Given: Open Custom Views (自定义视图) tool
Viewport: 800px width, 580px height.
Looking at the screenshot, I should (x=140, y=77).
--
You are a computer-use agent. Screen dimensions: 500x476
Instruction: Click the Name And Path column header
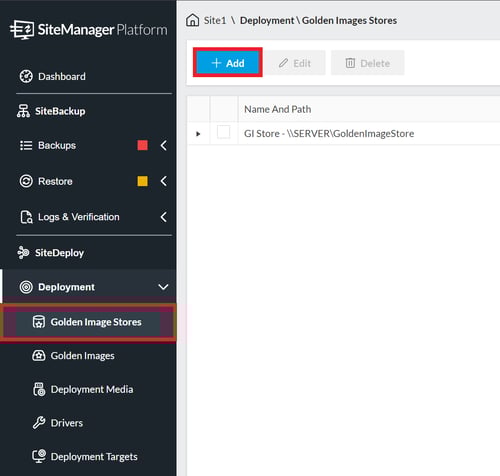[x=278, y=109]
...
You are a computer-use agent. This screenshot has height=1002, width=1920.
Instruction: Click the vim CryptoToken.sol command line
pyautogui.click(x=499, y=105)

» **What is needed**
Rewrite the data from the line containing "You are a computer-use agent. Screen" through the line containing "[x=278, y=109]", changing "header" to "label" and keeping everything else the same. Leave out the picture.

» **Task result**
You are a computer-use agent. Screen dimensions: 500x476
Instruction: Click the Name And Path column label
[x=278, y=109]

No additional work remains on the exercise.